RDC : L’objectif prioritaire devrait être le plein-emploi de la main d’œuvre qualifiée et de celle non qualifiée

PAR Deskeco - 01 avr 2018 14:54, Dans Analyses

Si le rythme de 4 à 5 de taux de croissance est maintenu, la RDC peut atteindre 10.000 USD de PIB par habitant à l’horizon 20150, soutient l’économiste, Dédé Mulosa Kabongo Ngoy, sur DESKECO.COM. Cet article a fait réagir le doctorant Jean-Paul K. Tsasa qui, lui estime même qu’un PIB per capita de 10 000 USD d’ici 2050 ne devrait jamais être porté au sommet de l’agenda politique dans un pays comme la RDC.

Tribune.

Trois questions sur la macrodynamique à long terme de l’économie congolaise

Le mouvement est le propre de toute activité économique. Les faits empiriques attestent que les économies modernes sont caractérisées, sur longue période, par une progression quasi continue du produit intérieur brut (PIB). Ce phénomène est ce que l’on assimile communément à la croissance économique. Par définition, la croissance économique désigne l’accroissement de la production de biens et de services dans une économie sur une période donnée (cf. Système de comptabilité nationale, version 2008). L’indicateur le plus utilisé pour évaluer la croissance économique est le rythme d’évolution du PIB réel (ou alternativement PNB réel). Ce dernier permet d’isoler l’effet inflationniste dans le calcul du volume de production réalisé par une économie durant une période donnée.

Par ailleurs, afin de prendre en compte les effets de la dynamique démographique sur la répartition de la richesse d’un pays, les économistes recourent le plus souvent au PIB per capita (PIB réel par habitant) qui est le rapport entre le PIB réel et la population totale. En 1960, le PIB per capita de la RDC se chiffrait à 988,98 USD contre 388,27 USD en 2017 (Source : WDI Banque mondiale, 2018). Son plus bas niveau a été atteint en 2002 (262,97 USD) et son plus haut niveau en 1974 (1079,83 USD).

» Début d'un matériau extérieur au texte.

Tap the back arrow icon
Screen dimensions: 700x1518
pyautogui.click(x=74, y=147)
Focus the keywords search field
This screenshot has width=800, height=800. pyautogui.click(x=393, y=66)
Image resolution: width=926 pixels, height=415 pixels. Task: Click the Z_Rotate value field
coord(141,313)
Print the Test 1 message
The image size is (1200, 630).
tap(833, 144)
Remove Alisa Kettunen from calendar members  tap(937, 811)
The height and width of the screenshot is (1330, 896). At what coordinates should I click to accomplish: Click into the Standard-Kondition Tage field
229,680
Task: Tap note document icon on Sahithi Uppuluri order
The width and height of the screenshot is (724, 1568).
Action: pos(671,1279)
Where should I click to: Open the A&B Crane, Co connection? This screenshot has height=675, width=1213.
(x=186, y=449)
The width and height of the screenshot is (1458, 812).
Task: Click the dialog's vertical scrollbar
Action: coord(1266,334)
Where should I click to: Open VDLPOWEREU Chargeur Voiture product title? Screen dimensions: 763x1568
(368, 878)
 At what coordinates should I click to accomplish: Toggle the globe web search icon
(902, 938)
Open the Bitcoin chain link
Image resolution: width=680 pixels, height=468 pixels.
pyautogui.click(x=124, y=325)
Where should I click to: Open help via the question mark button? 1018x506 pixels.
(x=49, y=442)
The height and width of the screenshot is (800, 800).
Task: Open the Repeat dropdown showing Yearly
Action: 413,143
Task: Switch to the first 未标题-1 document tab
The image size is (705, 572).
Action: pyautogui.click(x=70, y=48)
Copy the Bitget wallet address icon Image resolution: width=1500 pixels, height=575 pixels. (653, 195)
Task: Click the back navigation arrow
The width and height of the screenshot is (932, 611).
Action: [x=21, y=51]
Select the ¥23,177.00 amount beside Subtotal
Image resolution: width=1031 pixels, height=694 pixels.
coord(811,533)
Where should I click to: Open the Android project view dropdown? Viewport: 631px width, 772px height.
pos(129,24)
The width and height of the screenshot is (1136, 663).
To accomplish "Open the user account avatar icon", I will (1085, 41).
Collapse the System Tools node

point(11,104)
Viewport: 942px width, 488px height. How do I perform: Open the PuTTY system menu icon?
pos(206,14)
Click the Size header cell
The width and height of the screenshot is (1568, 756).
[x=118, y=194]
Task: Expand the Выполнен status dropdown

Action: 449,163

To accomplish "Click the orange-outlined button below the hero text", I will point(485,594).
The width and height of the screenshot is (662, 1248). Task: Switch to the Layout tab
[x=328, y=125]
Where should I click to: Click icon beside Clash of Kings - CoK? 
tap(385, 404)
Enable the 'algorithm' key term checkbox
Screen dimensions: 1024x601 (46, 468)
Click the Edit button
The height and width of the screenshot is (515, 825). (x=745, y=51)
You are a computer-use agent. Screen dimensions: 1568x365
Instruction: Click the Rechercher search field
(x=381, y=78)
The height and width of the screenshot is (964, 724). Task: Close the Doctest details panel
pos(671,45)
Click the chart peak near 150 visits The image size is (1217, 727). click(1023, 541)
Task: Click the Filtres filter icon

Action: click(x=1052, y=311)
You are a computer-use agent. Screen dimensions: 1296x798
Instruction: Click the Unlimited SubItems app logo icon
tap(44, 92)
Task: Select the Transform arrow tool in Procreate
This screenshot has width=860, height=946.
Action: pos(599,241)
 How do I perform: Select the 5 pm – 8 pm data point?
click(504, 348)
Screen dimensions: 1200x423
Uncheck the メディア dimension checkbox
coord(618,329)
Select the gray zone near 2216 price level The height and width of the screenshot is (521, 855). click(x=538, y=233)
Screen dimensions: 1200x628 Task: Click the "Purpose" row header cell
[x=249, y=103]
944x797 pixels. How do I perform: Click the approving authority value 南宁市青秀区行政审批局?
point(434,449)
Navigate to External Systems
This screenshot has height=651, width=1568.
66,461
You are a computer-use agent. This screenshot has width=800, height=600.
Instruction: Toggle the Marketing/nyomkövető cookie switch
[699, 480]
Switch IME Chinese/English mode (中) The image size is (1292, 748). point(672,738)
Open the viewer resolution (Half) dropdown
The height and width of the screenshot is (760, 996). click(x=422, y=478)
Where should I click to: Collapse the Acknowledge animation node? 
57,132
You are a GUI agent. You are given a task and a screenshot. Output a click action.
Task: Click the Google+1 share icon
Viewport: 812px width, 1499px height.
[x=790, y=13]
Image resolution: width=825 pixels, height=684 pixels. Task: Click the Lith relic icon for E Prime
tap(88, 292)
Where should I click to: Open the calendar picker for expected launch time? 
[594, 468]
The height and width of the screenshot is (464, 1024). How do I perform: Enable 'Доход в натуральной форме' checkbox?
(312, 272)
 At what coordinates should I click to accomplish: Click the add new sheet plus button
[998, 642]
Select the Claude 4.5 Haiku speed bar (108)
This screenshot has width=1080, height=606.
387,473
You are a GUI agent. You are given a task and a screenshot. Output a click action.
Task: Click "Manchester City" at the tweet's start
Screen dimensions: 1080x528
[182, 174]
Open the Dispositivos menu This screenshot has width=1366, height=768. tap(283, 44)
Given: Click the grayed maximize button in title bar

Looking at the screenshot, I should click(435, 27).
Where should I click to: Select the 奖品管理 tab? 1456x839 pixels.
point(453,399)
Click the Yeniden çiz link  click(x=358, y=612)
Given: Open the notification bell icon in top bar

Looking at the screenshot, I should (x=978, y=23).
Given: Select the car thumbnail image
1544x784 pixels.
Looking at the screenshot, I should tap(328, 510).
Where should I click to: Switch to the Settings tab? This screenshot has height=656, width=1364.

L’analyse de la dynamique du PIB per capita de la RDC soulève plusieurs questions, à la fois d’ordre économique, institutionnel et socio-politique. Mais ici, nous nous limiterons à répondre à trois questions relevant essentiellement d’une application des quelques règles mathématiques simples en macroéconomie.

Question 1 : Si le rythme du taux de croissance de 5% était maintenu, combien d’années faudra-t-il à la RDC pour atteindre un PIB per capita de 10 000 USD ?

Il est important de souligner ici le terme « maintenu » ; car cela justifie l’approche de calcul utilisée ici. En effet, étant donné le niveau du PIB per capita en 2016, à un rythme de 5%, il faudra à la RDC 66,58 ans pour atteindre un PIB per capita de 10 000 USD, ceteris paribus. À l’effet de parvenir à cette conclusion, il suffirait d’exploiter les propriétés logarithmiques sur la formule géométrique du taux croissance brut suivant : PIBHn/PIBHo = (1+g)^n, où l’inconnu est le paramètre n, c’est-à-dire le nombre d’années nécessaires pour atteindre la cible visée.

Question 2 : À présent, si la RDC ambitionnait d’atteindre un PIB per capita de 10 000 USD d’ici 2050, il lui faudra un taux de croissance de combien ?

Remarquons que cette dernière question est apparemment de même nature que la précédente, mais pourtant elles ne sont pas du tout identique. Car ici, nous cherchons à identifier le taux de croissance minimum pour atteindre notre cible.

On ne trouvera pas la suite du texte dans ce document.